WHAT YOU NEED TO DO:
From the items below, pick out every line that contains the word "menu" and copy each one in full.

--- --- ---

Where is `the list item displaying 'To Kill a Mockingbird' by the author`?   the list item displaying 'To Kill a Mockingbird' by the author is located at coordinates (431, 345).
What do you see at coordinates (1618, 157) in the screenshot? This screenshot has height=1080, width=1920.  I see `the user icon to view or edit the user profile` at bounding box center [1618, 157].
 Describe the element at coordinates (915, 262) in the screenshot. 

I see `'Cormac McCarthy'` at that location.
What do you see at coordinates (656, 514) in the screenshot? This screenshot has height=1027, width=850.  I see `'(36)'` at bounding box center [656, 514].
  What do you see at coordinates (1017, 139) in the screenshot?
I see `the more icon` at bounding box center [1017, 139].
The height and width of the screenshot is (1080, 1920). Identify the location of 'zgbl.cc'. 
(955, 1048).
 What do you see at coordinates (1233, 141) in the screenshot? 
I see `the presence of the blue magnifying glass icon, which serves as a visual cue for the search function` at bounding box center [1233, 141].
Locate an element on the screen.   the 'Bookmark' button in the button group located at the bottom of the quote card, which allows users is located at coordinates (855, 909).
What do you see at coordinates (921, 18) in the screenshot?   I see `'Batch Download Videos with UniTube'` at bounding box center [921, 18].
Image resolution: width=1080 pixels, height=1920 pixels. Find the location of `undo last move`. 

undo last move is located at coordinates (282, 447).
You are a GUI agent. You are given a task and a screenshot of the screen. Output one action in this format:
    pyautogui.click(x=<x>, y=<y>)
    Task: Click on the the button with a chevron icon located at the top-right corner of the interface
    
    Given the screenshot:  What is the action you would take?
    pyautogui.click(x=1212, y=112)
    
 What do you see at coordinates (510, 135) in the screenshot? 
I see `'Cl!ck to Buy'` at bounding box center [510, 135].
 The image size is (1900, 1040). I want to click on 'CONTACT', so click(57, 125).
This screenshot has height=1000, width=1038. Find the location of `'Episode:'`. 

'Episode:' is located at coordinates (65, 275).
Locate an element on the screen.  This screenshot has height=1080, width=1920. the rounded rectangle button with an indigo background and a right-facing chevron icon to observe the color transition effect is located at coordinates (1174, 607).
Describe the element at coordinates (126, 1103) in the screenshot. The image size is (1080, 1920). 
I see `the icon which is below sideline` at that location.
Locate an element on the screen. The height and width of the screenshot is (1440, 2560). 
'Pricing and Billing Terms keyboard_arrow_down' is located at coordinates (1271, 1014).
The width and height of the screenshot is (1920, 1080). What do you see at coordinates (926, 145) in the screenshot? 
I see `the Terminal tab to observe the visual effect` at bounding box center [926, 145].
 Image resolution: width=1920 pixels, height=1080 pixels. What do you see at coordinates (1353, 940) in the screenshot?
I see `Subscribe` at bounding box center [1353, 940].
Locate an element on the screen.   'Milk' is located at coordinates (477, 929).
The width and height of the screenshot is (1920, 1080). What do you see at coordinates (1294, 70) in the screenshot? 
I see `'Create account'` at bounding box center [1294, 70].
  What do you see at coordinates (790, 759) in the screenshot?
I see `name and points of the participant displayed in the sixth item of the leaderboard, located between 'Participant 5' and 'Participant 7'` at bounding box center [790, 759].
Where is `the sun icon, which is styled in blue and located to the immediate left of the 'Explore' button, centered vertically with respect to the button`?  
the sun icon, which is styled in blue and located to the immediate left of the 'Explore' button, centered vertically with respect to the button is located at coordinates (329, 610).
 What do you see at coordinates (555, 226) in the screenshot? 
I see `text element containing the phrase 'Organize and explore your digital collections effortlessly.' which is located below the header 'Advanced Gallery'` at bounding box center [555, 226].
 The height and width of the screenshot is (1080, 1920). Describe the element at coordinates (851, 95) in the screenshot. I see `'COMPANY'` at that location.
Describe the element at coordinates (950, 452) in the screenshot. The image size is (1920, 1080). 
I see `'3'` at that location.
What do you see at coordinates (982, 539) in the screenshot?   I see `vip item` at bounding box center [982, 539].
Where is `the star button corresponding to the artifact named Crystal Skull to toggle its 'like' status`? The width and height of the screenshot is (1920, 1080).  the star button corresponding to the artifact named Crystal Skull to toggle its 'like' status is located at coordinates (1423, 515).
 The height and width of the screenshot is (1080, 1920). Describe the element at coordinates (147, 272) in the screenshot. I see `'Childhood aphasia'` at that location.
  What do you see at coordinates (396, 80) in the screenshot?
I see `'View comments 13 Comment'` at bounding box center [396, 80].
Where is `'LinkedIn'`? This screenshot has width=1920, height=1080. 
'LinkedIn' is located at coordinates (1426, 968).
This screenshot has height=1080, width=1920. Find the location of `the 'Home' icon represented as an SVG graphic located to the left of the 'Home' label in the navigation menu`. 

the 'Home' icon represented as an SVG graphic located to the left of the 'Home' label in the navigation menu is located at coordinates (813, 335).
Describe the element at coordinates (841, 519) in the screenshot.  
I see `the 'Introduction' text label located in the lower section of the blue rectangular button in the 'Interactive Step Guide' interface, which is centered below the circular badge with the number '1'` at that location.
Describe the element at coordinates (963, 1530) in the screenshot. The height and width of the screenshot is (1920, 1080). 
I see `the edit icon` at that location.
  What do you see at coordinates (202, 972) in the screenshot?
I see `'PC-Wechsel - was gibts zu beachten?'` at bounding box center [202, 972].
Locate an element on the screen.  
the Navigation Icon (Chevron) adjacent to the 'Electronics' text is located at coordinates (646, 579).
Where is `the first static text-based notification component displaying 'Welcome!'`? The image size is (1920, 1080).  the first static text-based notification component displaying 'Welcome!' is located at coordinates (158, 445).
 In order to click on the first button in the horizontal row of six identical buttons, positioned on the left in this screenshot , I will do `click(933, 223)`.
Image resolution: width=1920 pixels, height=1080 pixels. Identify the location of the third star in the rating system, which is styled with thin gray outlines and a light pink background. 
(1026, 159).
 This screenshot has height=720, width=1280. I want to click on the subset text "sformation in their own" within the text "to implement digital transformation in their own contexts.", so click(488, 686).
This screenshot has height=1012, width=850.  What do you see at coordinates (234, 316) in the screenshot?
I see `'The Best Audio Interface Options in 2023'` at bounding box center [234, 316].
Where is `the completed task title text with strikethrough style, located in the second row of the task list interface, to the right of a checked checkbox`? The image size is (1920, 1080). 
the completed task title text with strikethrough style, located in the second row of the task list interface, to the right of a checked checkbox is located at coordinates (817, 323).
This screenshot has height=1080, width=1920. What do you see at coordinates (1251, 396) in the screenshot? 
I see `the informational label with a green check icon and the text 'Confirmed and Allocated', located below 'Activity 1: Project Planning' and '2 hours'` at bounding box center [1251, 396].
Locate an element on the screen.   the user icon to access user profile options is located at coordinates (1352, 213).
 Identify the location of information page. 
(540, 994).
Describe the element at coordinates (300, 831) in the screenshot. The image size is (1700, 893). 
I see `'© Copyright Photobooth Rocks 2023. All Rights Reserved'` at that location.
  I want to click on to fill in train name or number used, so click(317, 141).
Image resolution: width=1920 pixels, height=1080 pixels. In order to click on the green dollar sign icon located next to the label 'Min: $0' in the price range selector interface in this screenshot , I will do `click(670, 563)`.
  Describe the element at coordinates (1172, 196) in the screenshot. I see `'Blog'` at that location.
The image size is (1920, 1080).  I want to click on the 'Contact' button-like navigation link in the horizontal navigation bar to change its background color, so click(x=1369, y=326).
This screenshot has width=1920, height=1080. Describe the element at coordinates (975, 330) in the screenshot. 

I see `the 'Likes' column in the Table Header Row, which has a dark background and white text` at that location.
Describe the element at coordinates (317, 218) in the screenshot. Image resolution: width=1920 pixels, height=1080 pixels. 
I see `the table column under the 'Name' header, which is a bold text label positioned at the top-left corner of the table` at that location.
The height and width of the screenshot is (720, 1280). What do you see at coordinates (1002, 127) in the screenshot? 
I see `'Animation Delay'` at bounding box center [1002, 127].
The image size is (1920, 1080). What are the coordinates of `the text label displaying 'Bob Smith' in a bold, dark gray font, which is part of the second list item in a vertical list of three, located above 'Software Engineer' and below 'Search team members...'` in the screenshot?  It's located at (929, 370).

--- --- ---

RESULT:
This screenshot has height=1080, width=1920. Find the location of `the 'Home' icon represented as an SVG graphic located to the left of the 'Home' label in the navigation menu`. 
the 'Home' icon represented as an SVG graphic located to the left of the 'Home' label in the navigation menu is located at coordinates (813, 335).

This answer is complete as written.